- Esta história - observei - mostra, no entanto, que a cólera luta às vezes contra os desejos e, por isso, distingue-se deles.
- Efectivamente, mostra.
- Em muitas outras ocasiões, também - continuei -, quando um homem é arrastado à força pelos desejos, apesar da razão, não notamos que se censura a si mesmo, se irrita contra o que o violenta e que, nesta espécie de querela entre dois princípios, a cólera alinha como aliada ao lado da razão? Mas dir-me-ás, creio eu, que a viste associada ao desejo, em ti mesmo ou nos outros, quando a razão decide que determinada acção não deve ir' contra a sua decisão.
- Não, por Zeus!
- Mas como? - perguntei. - Quando um homem admite estar errado, não é menos capaz, quanto mais nobre é, de se exaltar, suportando a fome, o frio ou qualquer outra incomodidade semelhante, contra aquele que, segundo pensa, o faz sofrer justamente? Por outras palavras, não se recusa a descarregar a sua cólera sobre aquele que o trata assim?
- É verdade - respondeu.
- Pelo contrário, quando se julga vítima de uma injustiça, não é então que ferve, se irrita, combate do lado que lhe parece justo - mesmo que haja fome, frio e todas as provações do género - e, firme nas suas posições, triunfa, sem se desviar desses sentimentos generosos antes de ter realizado o seu propósito, ou de morrer ou, como um cão para o pastor, de ser chamado à ordem, pela sua própria razão, e acalmado?

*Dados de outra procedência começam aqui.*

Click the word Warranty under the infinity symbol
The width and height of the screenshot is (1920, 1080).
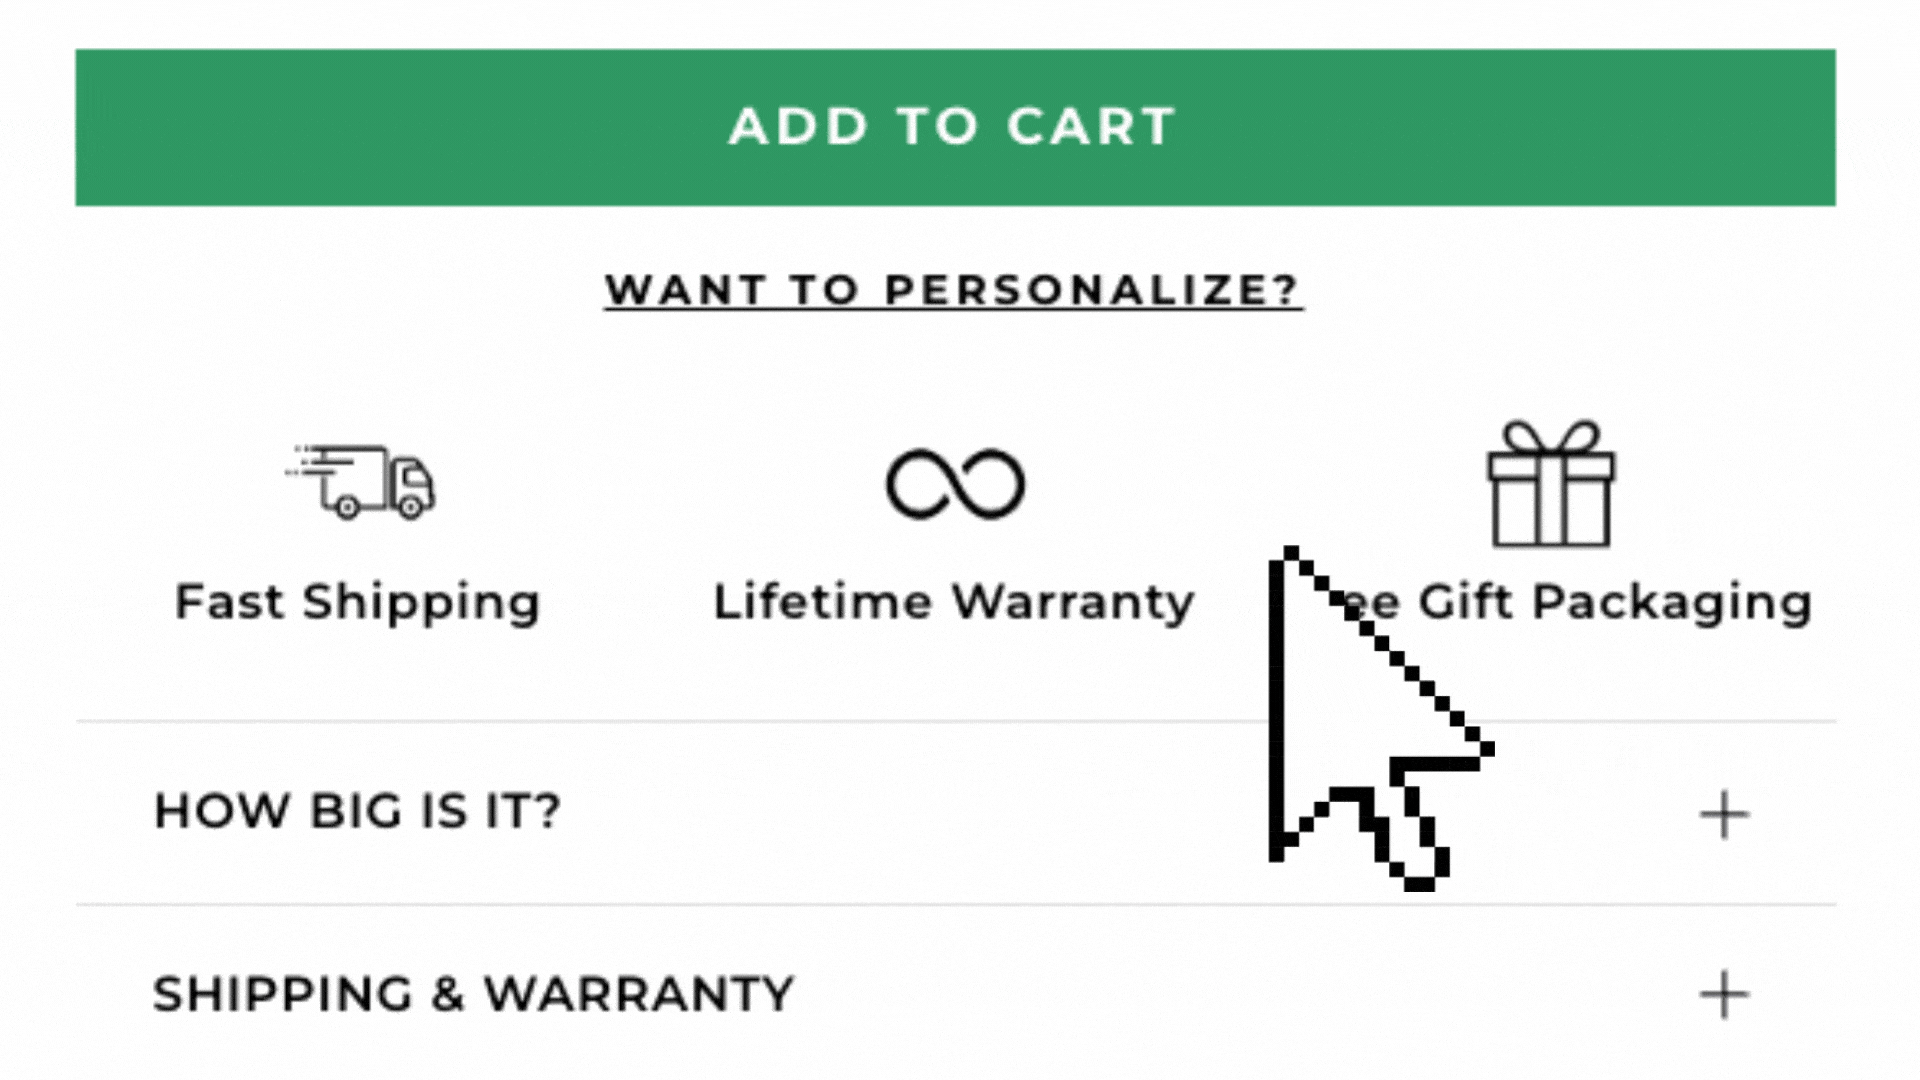pos(1073,602)
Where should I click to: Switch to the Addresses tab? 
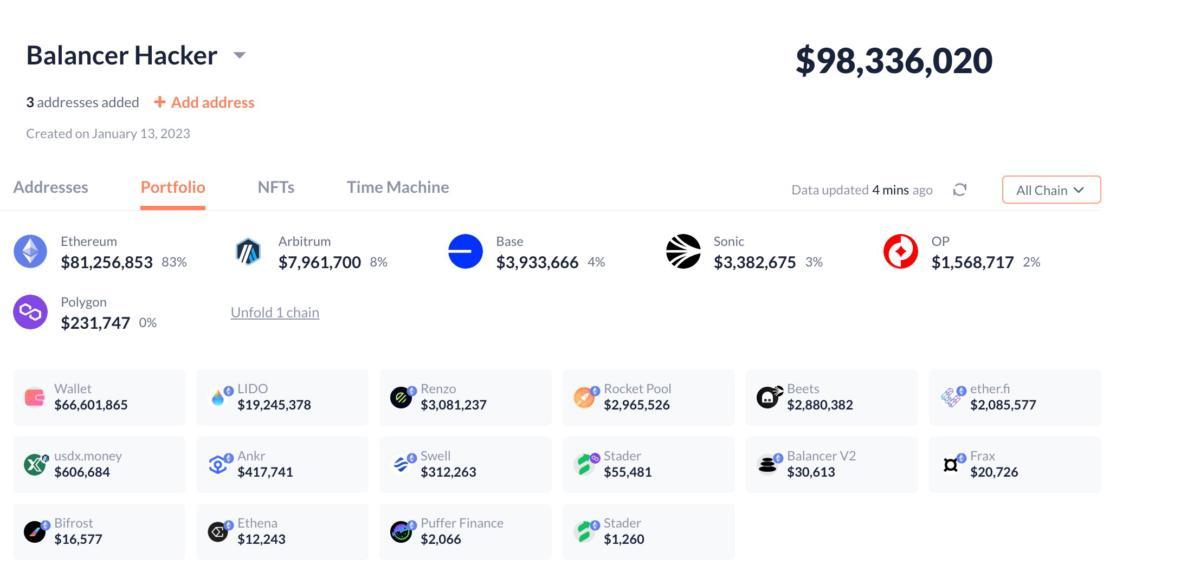50,187
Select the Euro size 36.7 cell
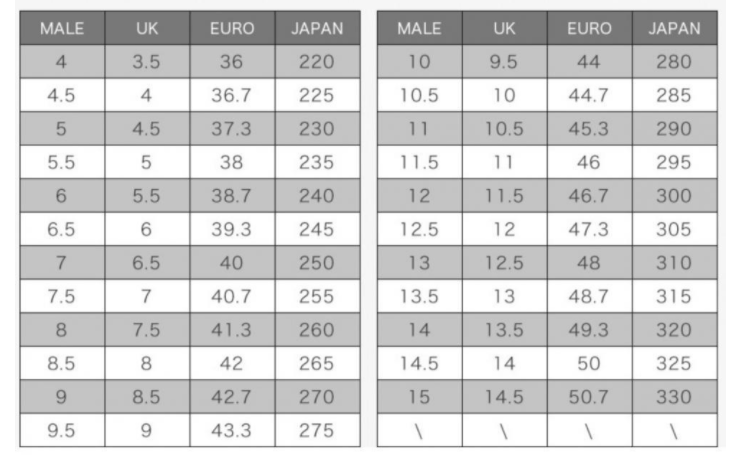750x473 pixels. 231,96
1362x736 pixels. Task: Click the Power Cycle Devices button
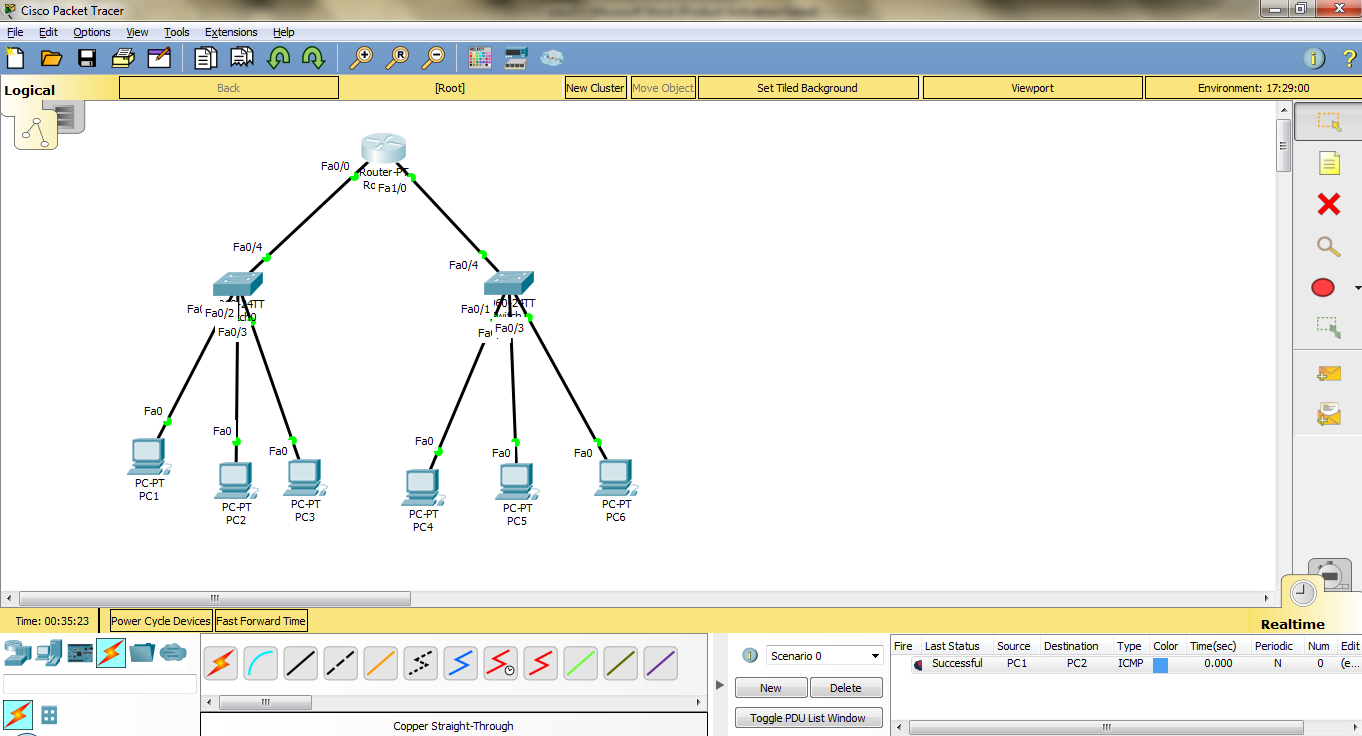[161, 621]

- Essa imagem é inteiramente exacta - observou. - Por isso é que, na nossa cidade, decidimos que os auxiliares ficariam sujeitos aos chefes como cães aos seus pastores.

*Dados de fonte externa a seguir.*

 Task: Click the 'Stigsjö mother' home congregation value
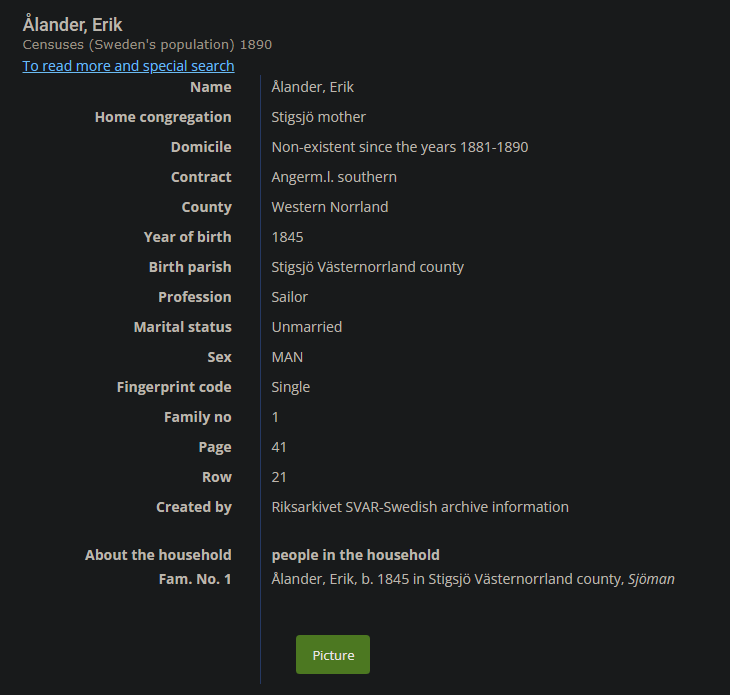point(319,117)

- Compreendes perfeitamente o que quero dizer; mas, para além disso, fazes esta reflexão?
- Qual?
- Que é o contrário do que pensávamos há pouco que se nos revela a respeito do elemento irascível. Com efeito, há pouco pensávamos que se ligava a um elemento concupiscível, ao passo que agora dizemos que é preciso mais do que isso e que, quando uma sedição se ergue na alma, pega em armas a favor da razão.
- Com certeza.
- É então diferente da razão ou de uma das suas formas, de modo que não haveria três elementos na alma, mas apenas dois, o racional e o concupiscível? Ou então, assim como três classes compunham a cidade gente de negócios, auxiliares e classe deliberante -, assim também, na alma, o princípio irascível constitui um terceiro elemento, auxiliar natural da razão, quando uma má educação não o corrompeu?
- É necessário - respondeu - que constitua um terceiro elemento.